[Saved data entries]
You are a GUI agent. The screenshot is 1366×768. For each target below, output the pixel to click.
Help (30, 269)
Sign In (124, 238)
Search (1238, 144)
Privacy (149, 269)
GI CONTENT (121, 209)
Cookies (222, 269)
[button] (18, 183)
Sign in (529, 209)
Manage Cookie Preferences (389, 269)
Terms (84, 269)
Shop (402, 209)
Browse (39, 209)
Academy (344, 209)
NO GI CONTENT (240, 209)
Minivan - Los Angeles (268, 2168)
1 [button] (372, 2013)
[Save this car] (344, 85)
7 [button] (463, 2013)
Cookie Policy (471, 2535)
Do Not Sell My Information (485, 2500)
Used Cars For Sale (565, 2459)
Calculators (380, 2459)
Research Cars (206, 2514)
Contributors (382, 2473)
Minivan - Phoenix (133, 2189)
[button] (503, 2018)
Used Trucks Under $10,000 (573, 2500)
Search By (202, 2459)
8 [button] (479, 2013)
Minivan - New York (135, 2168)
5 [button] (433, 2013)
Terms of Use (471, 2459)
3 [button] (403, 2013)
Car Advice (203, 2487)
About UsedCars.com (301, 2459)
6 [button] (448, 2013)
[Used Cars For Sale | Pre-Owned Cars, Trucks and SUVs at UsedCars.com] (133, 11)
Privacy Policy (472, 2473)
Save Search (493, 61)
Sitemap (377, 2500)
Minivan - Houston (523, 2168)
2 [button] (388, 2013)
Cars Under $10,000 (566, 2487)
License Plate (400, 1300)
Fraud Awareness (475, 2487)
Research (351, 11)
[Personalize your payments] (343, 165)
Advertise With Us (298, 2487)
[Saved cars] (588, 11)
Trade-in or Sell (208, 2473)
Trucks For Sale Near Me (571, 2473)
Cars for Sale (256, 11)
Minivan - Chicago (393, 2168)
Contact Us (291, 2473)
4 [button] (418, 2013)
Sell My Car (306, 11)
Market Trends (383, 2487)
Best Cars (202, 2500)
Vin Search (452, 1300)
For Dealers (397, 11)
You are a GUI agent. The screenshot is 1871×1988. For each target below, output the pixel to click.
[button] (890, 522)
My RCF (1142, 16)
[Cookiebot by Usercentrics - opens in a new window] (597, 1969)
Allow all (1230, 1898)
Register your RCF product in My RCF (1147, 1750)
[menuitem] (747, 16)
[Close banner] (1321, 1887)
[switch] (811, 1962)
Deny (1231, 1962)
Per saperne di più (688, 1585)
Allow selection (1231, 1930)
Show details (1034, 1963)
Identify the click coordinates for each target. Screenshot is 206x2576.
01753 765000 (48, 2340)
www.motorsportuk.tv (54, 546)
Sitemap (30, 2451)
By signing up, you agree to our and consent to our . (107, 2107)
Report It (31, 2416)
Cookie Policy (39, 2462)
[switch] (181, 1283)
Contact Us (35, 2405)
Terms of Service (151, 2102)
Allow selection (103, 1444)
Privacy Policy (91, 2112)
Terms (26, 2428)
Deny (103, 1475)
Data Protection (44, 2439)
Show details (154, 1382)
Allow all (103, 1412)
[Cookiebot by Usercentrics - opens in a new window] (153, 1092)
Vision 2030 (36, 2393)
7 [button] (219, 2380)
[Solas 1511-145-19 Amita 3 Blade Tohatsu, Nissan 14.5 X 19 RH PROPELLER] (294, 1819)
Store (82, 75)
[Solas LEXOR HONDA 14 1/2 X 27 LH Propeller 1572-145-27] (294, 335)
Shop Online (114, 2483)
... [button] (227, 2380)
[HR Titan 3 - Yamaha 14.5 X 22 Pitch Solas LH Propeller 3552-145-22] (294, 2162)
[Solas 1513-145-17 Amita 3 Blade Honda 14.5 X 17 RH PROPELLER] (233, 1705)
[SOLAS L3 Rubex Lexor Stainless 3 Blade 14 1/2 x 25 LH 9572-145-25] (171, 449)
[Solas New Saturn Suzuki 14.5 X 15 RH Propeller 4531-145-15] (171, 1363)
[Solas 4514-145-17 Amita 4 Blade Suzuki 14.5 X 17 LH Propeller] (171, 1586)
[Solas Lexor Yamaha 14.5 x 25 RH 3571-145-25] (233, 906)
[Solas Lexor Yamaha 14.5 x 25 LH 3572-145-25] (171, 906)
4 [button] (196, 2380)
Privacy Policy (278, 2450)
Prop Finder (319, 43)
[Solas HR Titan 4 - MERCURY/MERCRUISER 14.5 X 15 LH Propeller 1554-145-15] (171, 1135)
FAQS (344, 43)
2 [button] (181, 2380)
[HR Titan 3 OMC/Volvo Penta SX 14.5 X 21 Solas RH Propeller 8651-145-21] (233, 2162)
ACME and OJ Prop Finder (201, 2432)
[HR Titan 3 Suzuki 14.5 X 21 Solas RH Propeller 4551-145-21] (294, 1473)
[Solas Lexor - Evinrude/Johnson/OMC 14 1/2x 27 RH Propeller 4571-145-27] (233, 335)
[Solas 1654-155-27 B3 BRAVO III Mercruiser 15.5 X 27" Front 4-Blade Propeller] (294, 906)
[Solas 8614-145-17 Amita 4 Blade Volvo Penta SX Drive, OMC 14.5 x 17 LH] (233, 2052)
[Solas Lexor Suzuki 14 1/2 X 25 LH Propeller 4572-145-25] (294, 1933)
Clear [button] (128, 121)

**EXERCISE INSTRUCTIONS**.
Reproduce each entry word for word.

**TASK ANSWER**.
You are a GUI agent. The screenshot is 1366×768. For each target below, output the pixel to click.
Help (30, 269)
Sign In (124, 238)
Search (1238, 144)
Privacy (149, 269)
GI CONTENT (121, 209)
Cookies (222, 269)
[button] (18, 183)
Sign in (529, 209)
Manage Cookie Preferences (389, 269)
Terms (84, 269)
Shop (402, 209)
Browse (39, 209)
Academy (344, 209)
NO GI CONTENT (240, 209)
Minivan - Los Angeles (268, 2168)
1 [button] (372, 2013)
[Save this car] (344, 85)
7 [button] (463, 2013)
Cookie Policy (471, 2535)
Do Not Sell My Information (485, 2500)
Used Cars For Sale (565, 2459)
Calculators (380, 2459)
Research Cars (206, 2514)
Contributors (382, 2473)
Minivan - Phoenix (133, 2189)
[button] (503, 2018)
Used Trucks Under $10,000 (573, 2500)
Search By (202, 2459)
8 [button] (479, 2013)
Minivan - New York (135, 2168)
5 [button] (433, 2013)
Terms of Use (471, 2459)
3 [button] (403, 2013)
Car Advice (203, 2487)
About UsedCars.com (301, 2459)
6 [button] (448, 2013)
[Used Cars For Sale | Pre-Owned Cars, Trucks and SUVs at UsedCars.com] (133, 11)
Privacy Policy (472, 2473)
Save Search (493, 61)
Sitemap (377, 2500)
Minivan - Houston (523, 2168)
2 [button] (388, 2013)
Cars Under $10,000 (566, 2487)
License Plate (400, 1300)
Fraud Awareness (475, 2487)
Research (351, 11)
[Personalize your payments] (343, 165)
Advertise With Us (298, 2487)
[Saved cars] (588, 11)
Trade-in or Sell (208, 2473)
Trucks For Sale Near Me (571, 2473)
Cars for Sale (256, 11)
Minivan - Chicago (393, 2168)
Contact Us (291, 2473)
4 [button] (418, 2013)
Sell My Car (306, 11)
Market Trends (383, 2487)
Best Cars (202, 2500)
Vin Search (452, 1300)
For Dealers (397, 11)
You are a GUI agent. The screenshot is 1871×1988. For each target below, output the pixel to click.
[button] (890, 522)
My RCF (1142, 16)
[Cookiebot by Usercentrics - opens in a new window] (597, 1969)
Allow all (1230, 1898)
Register your RCF product in My RCF (1147, 1750)
[menuitem] (747, 16)
[Close banner] (1321, 1887)
[switch] (811, 1962)
Deny (1231, 1962)
Per saperne di più (688, 1585)
Allow selection (1231, 1930)
Show details (1034, 1963)
Identify the click coordinates for each target. Screenshot is 206x2576.
01753 765000 (48, 2340)
www.motorsportuk.tv (54, 546)
Sitemap (30, 2451)
By signing up, you agree to our and consent to our . (107, 2107)
Report It (31, 2416)
Cookie Policy (39, 2462)
[switch] (181, 1283)
Contact Us (35, 2405)
Terms of Service (151, 2102)
Allow selection (103, 1444)
Privacy Policy (91, 2112)
Terms (26, 2428)
Deny (103, 1475)
Data Protection (44, 2439)
Show details (154, 1382)
Allow all (103, 1412)
[Cookiebot by Usercentrics - opens in a new window] (153, 1092)
Vision 2030 (36, 2393)
7 [button] (219, 2380)
[Solas 1511-145-19 Amita 3 Blade Tohatsu, Nissan 14.5 X 19 RH PROPELLER] (294, 1819)
Store (82, 75)
[Solas LEXOR HONDA 14 1/2 X 27 LH Propeller 1572-145-27] (294, 335)
Shop Online (114, 2483)
... [button] (227, 2380)
[HR Titan 3 - Yamaha 14.5 X 22 Pitch Solas LH Propeller 3552-145-22] (294, 2162)
[Solas 1513-145-17 Amita 3 Blade Honda 14.5 X 17 RH PROPELLER] (233, 1705)
[SOLAS L3 Rubex Lexor Stainless 3 Blade 14 1/2 x 25 LH 9572-145-25] (171, 449)
[Solas New Saturn Suzuki 14.5 X 15 RH Propeller 4531-145-15] (171, 1363)
[Solas 4514-145-17 Amita 4 Blade Suzuki 14.5 X 17 LH Propeller] (171, 1586)
[Solas Lexor Yamaha 14.5 x 25 RH 3571-145-25] (233, 906)
[Solas Lexor Yamaha 14.5 x 25 LH 3572-145-25] (171, 906)
4 [button] (196, 2380)
Privacy Policy (278, 2450)
Prop Finder (319, 43)
[Solas HR Titan 4 - MERCURY/MERCRUISER 14.5 X 15 LH Propeller 1554-145-15] (171, 1135)
FAQS (344, 43)
2 [button] (181, 2380)
[HR Titan 3 OMC/Volvo Penta SX 14.5 X 21 Solas RH Propeller 8651-145-21] (233, 2162)
ACME and OJ Prop Finder (201, 2432)
[HR Titan 3 Suzuki 14.5 X 21 Solas RH Propeller 4551-145-21] (294, 1473)
[Solas Lexor - Evinrude/Johnson/OMC 14 1/2x 27 RH Propeller 4571-145-27] (233, 335)
[Solas 1654-155-27 B3 BRAVO III Mercruiser 15.5 X 27" Front 4-Blade Propeller] (294, 906)
[Solas 8614-145-17 Amita 4 Blade Volvo Penta SX Drive, OMC 14.5 x 17 LH] (233, 2052)
[Solas Lexor Suzuki 14 1/2 X 25 LH Propeller 4572-145-25] (294, 1933)
Clear [button] (128, 121)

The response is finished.